PROBLEMS TO SOLVE →
A - Going by the notebook below, explain in one to three sentences what the step that builds the `epochs` and `lrs` lists is for.
B - Say whether each statement agrees with the notebook below, answering yes or no and quoting the notebook's deciding words: (i) AutoTokenizer is imported from transformers; (ii) the learning rates are computed over 50 epochs; (iii) warnings are set to be ignored.
C - Please write out the part of the notebook below that falls between "## Some utilities" and "plt.xlabel('epoch')", inclusive.

[START OF PASSAGE PROVIDED]

<div class="alert alert-block alert-info" style='text-align:center'>
    Experiment begins here
</div>

# Notebook structure
1. [Packages used](#Import-packages)
2. [Some utilities](#Some-utilities)
3. [Dataset management](#Dataset)
4. [Modeling](#Modeling)
5. [Training pipeline](#Training-pipeline)
6. [Prediction time](#Prediction-time)

## Import packages

In [1]:
import sys
sys.path.append('../scripts')

In [2]:
import warnings
warnings.filterwarnings(action='ignore')

In [3]:
from dataset import DataSet, DataModule
from model import Model, Model1, TransformerModel
from utils import ramp_scheduler
from config import Config

import matplotlib.pyplot as plt
import numpy as np
import pandas as pd
import os

import torch as th

import pytorch_lightning as pl
from pytorch_lightning import seed_everything, Trainer
from pytorch_lightning.callbacks import ModelCheckpoint, GPUStatsMonitor, EarlyStopping
from pytorch_lightning.loggers import TensorBoardLogger

from sklearn.utils.class_weight import compute_class_weight

from tqdm.notebook import tqdm

from transformers import AutoTokenizer

## Some utilities

In [4]:
_ = seed_everything(Config.seed_value)

Global seed set to 2021


epochs = [x for x in range(100)]
lrs = [ramp_scheduler(epoch = x) for x in epochs]

plt.title('LR Scheduler function')
plt.plot(epochs, lrs)
plt.xlabel('epoch')
plt.ylabel('learning rate')

plt.show()

[END OF PASSAGE PROVIDED]
[START OF PROVIDED RECORDS]

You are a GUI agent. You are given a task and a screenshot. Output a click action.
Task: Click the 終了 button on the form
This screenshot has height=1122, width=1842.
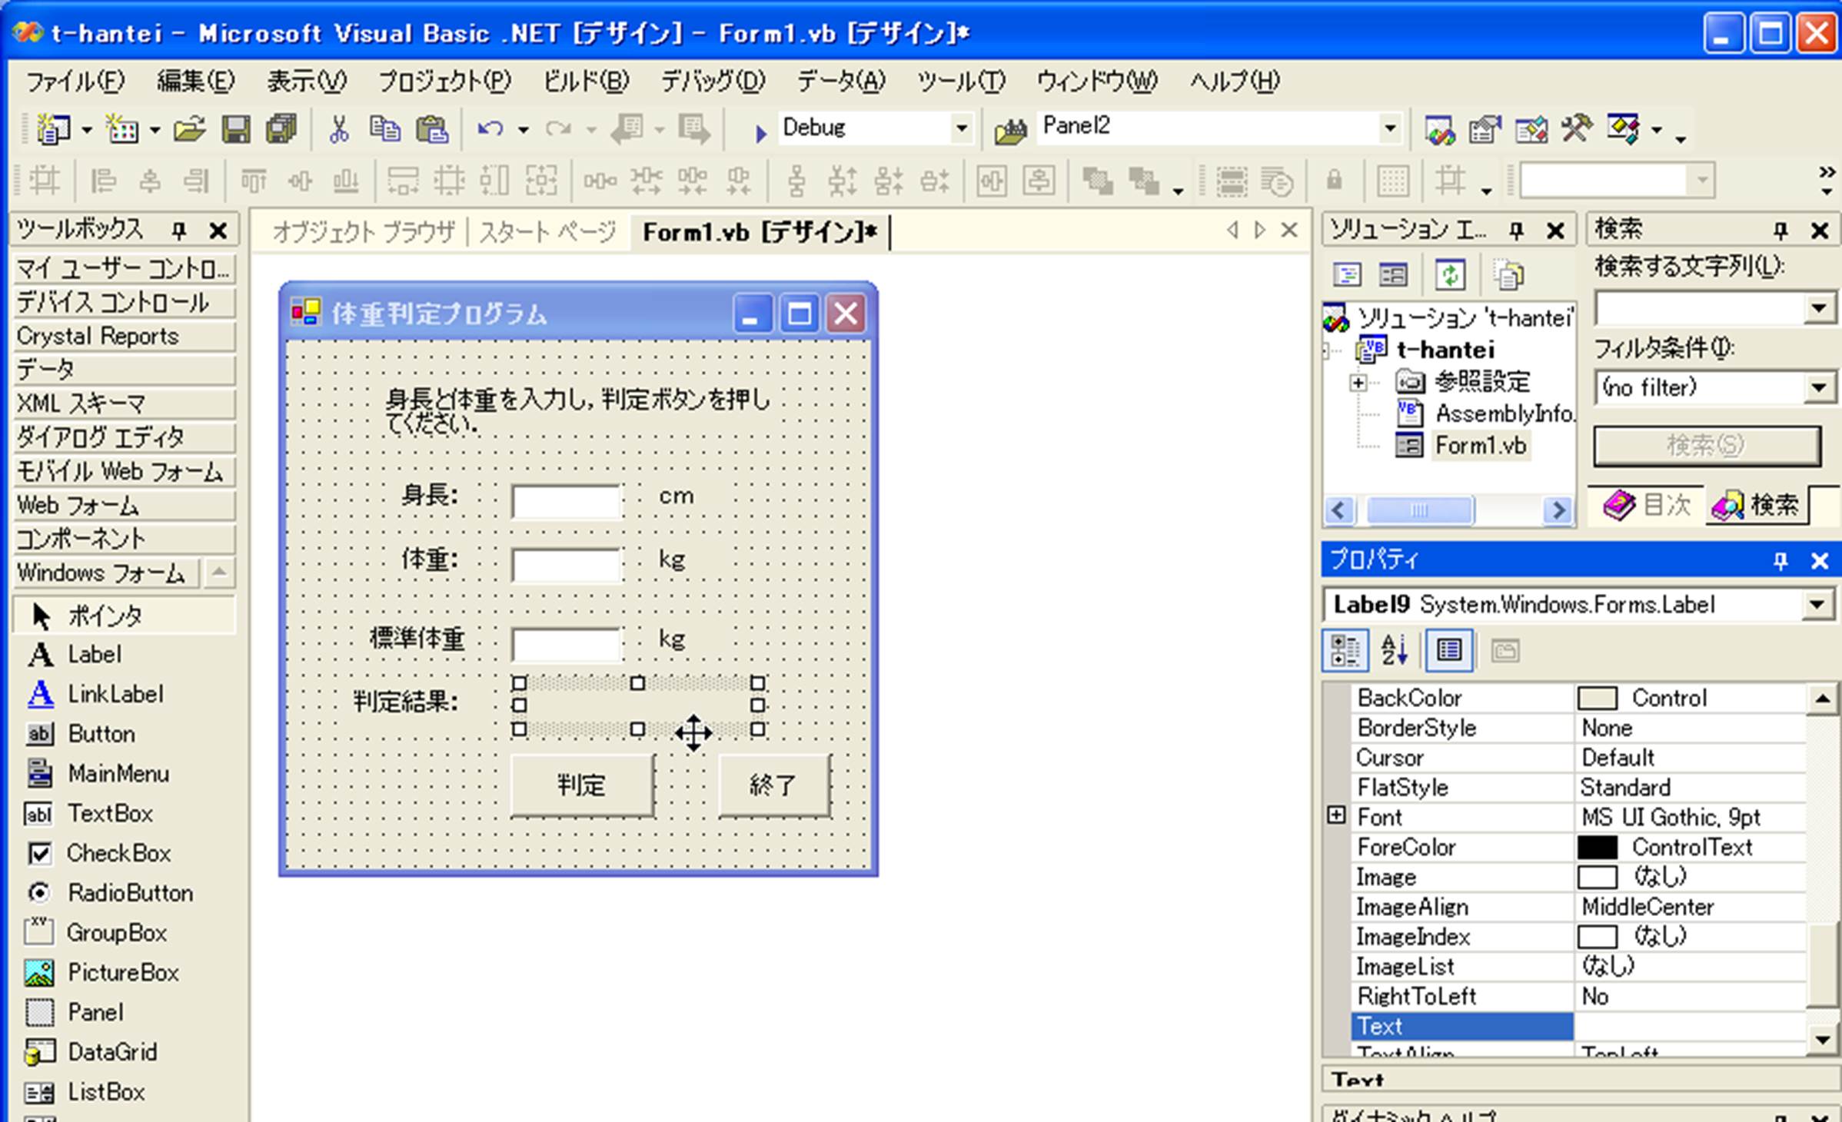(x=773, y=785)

[END OF PROVIDED RECORDS]
[START OF PROVIDED RECORDS]

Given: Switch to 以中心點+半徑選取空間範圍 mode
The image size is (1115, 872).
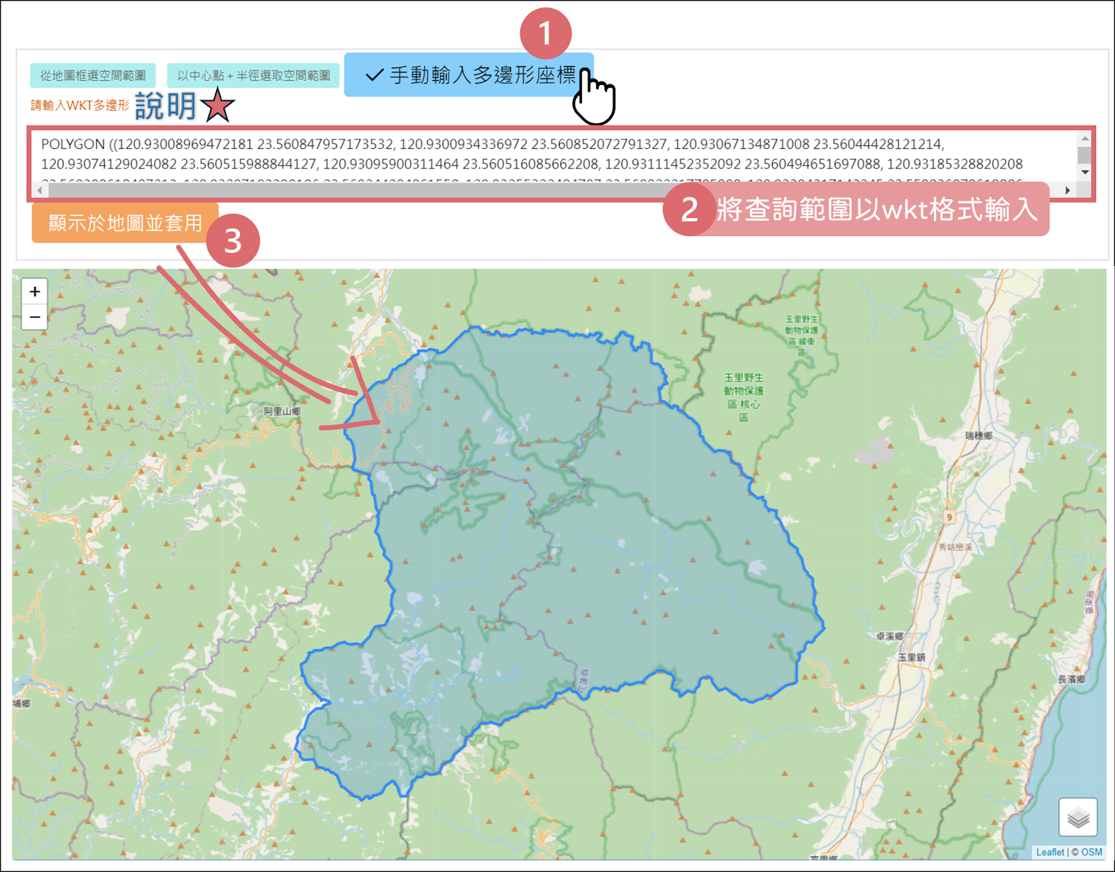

[END OF PROVIDED RECORDS]
[START OF PROVIDED RECORDS]

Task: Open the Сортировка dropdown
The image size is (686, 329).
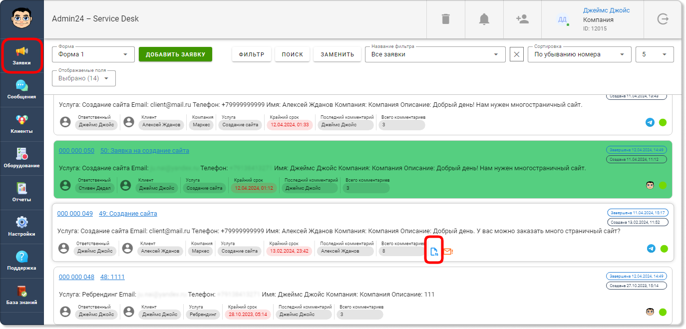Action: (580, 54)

[END OF PROVIDED RECORDS]

RESULTS IN ORDER →
A - It calls `ramp_scheduler` to get a learning rate for each epoch from 0 to 99. It then plots those values in a chart titled "LR Scheduler function", with epoch on the x-axis and learning rate on the y-axis.

B -
(i) Yes: "from transformers import AutoTokenizer"
(ii) No: "epochs = [x for x in range(100)]"
(iii) Yes: "warnings.filterwarnings(action='ignore')"

C -
## Some utilities

In [4]:
_ = seed_everything(Config.seed_value)

Global seed set to 2021


epochs = [x for x in range(100)]
lrs = [ramp_scheduler(epoch = x) for x in epochs]

plt.title('LR Scheduler function')
plt.plot(epochs, lrs)
plt.xlabel('epoch')